14 I note that in the course of closing addresses on 10 March 2009, senior counsel for the defendants sometimes used the terms “lost”, “lose” and “losses” but was obviously intending to refer to the variety of means by which the plaintiff’s scaffolding might no longer have been in the possession of Rildean at the date of appointment (see, for example, T186.29, 186.38, 187.2-.3, 217.23-.25, 222.26-.33). Written submissions by senior and junior counsel for the defendants of 10 March 2009 also adopted the same shorthand expression (at [16]).
15 In discussing my conclusions on the issue of possession I once used the expression “lost or the like” (at [79]). I would have expected that this would be taken to be a reference to the four parts of the concept I had twice referred to at [64]. I certainly intended that it would be taken that way. A short time later, (at [82]) I used the term “lost” but it was also intended to be understood in the composite sense. At [100] and [115] I used the word “lost” but it appears in inverted commas to signify it had the composite meaning.

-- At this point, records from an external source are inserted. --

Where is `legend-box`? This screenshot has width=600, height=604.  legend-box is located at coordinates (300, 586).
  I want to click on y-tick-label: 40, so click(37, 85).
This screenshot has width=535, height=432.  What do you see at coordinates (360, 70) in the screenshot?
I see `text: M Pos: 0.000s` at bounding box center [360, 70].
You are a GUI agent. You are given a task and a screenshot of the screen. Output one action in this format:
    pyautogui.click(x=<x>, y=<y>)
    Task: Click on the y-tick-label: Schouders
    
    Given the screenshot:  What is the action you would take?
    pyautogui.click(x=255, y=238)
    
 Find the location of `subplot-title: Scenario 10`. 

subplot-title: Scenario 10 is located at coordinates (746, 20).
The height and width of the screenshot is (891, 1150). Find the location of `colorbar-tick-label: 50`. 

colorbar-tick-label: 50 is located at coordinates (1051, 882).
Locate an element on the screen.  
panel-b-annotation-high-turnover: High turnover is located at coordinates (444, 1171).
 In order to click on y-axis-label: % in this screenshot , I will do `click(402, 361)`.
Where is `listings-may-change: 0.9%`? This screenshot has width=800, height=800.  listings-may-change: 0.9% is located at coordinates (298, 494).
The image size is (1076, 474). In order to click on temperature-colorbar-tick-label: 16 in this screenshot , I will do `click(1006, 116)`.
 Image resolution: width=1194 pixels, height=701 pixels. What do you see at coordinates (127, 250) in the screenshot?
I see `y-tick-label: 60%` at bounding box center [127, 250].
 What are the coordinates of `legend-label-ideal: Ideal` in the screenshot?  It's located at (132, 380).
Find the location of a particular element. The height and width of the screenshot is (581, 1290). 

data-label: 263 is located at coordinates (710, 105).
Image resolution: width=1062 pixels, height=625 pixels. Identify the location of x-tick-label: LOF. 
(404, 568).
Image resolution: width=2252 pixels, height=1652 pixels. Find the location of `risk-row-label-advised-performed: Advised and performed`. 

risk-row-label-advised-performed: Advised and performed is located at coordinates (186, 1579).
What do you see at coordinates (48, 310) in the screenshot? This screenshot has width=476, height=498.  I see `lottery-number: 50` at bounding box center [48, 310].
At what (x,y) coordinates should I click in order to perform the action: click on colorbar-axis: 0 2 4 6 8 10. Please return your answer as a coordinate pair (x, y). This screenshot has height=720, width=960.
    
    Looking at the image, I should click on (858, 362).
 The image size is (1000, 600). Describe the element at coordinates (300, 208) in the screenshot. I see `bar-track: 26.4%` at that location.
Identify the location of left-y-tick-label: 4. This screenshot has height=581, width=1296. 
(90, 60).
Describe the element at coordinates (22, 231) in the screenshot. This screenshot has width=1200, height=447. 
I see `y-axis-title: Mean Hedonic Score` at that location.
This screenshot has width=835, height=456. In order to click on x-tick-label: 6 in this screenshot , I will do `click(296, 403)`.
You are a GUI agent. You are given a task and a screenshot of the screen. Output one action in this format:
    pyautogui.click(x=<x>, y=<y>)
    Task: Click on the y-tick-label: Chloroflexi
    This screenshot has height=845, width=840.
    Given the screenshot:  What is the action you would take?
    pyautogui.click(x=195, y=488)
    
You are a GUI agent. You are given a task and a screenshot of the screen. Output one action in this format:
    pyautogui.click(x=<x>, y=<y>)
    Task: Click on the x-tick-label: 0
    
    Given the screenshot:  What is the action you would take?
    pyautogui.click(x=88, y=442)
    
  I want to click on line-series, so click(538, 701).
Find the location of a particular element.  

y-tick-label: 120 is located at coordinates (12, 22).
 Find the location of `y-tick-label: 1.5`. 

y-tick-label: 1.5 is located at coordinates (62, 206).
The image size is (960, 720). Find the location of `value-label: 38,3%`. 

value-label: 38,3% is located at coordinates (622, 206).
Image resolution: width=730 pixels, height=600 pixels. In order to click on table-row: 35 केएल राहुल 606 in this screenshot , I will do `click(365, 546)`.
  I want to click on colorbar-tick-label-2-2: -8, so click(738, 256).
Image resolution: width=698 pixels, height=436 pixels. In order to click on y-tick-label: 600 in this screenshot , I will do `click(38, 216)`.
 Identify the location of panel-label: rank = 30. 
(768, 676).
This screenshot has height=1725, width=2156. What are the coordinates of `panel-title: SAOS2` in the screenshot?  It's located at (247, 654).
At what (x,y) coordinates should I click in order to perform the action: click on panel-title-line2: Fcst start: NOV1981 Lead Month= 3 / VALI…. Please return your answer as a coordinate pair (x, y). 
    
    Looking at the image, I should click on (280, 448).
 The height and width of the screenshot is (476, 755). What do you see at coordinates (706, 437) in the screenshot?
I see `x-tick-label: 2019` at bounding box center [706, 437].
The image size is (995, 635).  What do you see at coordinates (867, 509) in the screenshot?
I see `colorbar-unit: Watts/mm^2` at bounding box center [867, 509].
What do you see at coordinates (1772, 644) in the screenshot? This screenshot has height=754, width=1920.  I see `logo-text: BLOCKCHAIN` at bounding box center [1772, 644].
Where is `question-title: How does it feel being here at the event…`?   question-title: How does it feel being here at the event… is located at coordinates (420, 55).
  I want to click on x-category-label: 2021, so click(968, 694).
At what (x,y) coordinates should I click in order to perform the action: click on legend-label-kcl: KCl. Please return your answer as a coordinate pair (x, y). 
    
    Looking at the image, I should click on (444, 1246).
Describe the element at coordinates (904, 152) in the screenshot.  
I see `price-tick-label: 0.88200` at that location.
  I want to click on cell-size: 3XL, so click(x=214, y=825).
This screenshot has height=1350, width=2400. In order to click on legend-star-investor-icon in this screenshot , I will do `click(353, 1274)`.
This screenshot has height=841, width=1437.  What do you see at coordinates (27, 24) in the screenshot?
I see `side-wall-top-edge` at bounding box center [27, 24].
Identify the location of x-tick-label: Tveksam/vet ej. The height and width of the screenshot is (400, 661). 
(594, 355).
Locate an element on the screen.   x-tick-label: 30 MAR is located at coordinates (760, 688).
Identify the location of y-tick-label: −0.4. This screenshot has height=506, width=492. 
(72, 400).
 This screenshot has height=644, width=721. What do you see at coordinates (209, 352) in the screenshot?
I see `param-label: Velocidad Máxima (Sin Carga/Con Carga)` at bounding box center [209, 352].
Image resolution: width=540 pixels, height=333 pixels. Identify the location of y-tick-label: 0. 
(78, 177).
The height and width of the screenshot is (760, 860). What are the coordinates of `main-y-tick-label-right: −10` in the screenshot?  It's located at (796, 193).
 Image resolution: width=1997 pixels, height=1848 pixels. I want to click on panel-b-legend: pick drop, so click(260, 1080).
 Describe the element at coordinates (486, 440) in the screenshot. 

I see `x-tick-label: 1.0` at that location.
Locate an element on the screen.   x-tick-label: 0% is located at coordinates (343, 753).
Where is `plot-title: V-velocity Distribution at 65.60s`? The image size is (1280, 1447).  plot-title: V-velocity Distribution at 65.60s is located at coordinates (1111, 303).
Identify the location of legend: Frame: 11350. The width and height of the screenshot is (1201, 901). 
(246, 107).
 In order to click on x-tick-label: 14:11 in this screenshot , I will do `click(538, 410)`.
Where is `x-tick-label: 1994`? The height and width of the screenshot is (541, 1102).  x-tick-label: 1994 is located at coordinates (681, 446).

16 I can confirm that I was well aware of the significance of the evidence of Mr Baker and Mr Campbell. Earlier in the principal judgment I discussed that evidence at some length. My awareness of the significance of it was the very reason I referred to the defendants’ contention concerning the “possibility that RMD scaffolding may have become lost, damaged or stolen at building sites, or returned to other hirers”.
17 The submission made now on behalf of the defendants is that once the evidence of Mr Baker and Mr Campbell is accepted, it is not possible to infer that all of the items of scaffolding claimed by the plaintiff remained in the possession of Rildean as at the date of appointment. It is also contended in this context that the plaintiff bore the onus of proving that items of scaffolding returned to third parties were not the plaintiff’s.
18 The short answer to this is that I was satisfied that the items of scaffolding hired by the plaintiff to Rildean actually found their way into the possession of Rildean and I was not prepared to accept that any of it was subsequently transferred to one or more of the third party hirers because (a) there was no direct evidence of this, and (b) the inference that this occurred was speculative. It should be noted that the evidence of Mr Baker and Mr Campbell was put in very general terms. They provided no direct evidence of the plaintiff’s scaffolding going to any third party. At its highest, their evidence raised this as a possibility but to infer that this in fact occurred I regarded as a matter of conjecture. Clearly the plaintiff bore the onus of proof and I was satisfied that it had been discharged.
19 When I heard submissions concerning the motion on 16 December 2009 I indicated that I proposed to dismiss it. The foregoing are my reasons.
Orders
20 The defendant’s motion is dismissed.
21 The defendant is to pay the plaintiff’s costs.